■ Texte fourni:
##############################

Le mandat de Donald Trump a marqué une période de résurgence du racisme dans le centre du pouvoir américain, où la défense de la suprématie blanche et du nationalisme blanc est devenue une partie intégrante de la politique officielle. Trump n’a pas seulement amplifié les tensions raciales, il a réorienté la présidence pour devenir un porte-parole des extrêmes, s’identifiant de manière flagrante avec les partisans de l’idéologie de la suprématie blanche. À l’approche des élections de novembre 2020, son discours est devenu de plus en plus polarisant et ouvertement raciste. La manière dont il a traité les symboles confédérés, notamment en minimisant leur portée raciste, et sa défense évidente de la suppression du droit de vote, ont alimenté une politique de division.

Trump s’est métamorphosé en un président pour les suprématistes blancs, fondant l'exceptionnalisme américain sur des bases nationalistes blanches. Lors de cette période tumultueuse, il a repris des discours hérités du passé, comme l’a souligné le journaliste Jamelle Bouie, notamment par la re-publication d'une vidéo dans laquelle un de ses partisans criait “pouvoir blanc” et ses menaces contre des politiques d’intégration raciale, comme la règle sur le logement équitable de l’ère Obama. Il a également attaqué la décision de New York de peindre “Black Lives Matter” sur la Cinquième Avenue, qualifiant cette démarche de “symbole de haine”.

##############################

■ Jeu de données:

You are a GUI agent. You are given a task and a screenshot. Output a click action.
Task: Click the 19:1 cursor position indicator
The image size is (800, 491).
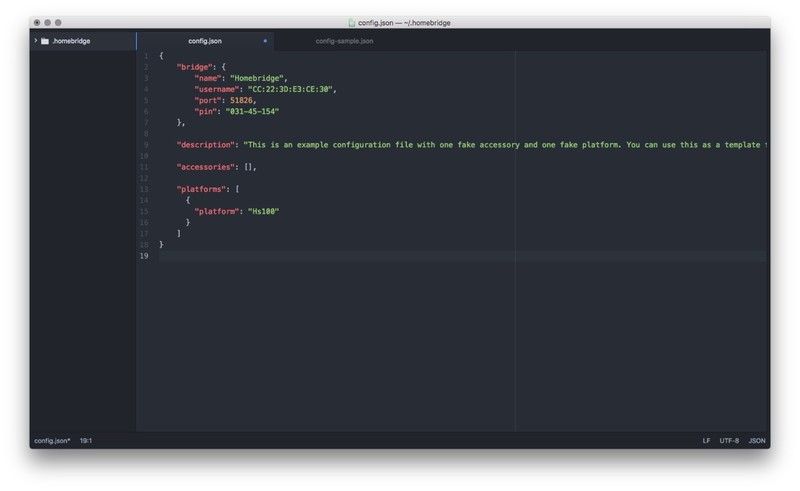pos(86,440)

##############################

■ Travail demandé:
1 – Indiquez par oui ou par non si le texte fourni confirme chacune des affirmations suivantes, en citant les mots exacts du texte qui tranchent : (a) le journaliste cité s'appelle Jamelle Bouie ; (b) Trump a salué la décision de New York de peindre « Black Lives Matter » sur la Cinquième Avenue ; (c) la règle sur le logement équitable date de l'ère Obama.
2 – Dressez la liste de toutes les personnes nommées dans le texte fourni, en citant chacune une seule fois.

■ Réponses aux consignes:
1 –
(a) Oui : « comme l’a souligné le journaliste Jamelle Bouie »
(b) Non : « Il a également attaqué la décision de New York de peindre “Black Lives Matter” sur la Cinquième Avenue, qualifiant cette démarche de “symbole de haine”. »
(c) Oui : « la règle sur le logement équitable de l’ère Obama »

2 –
- Donald Trump
- Jamelle Bouie
- Obama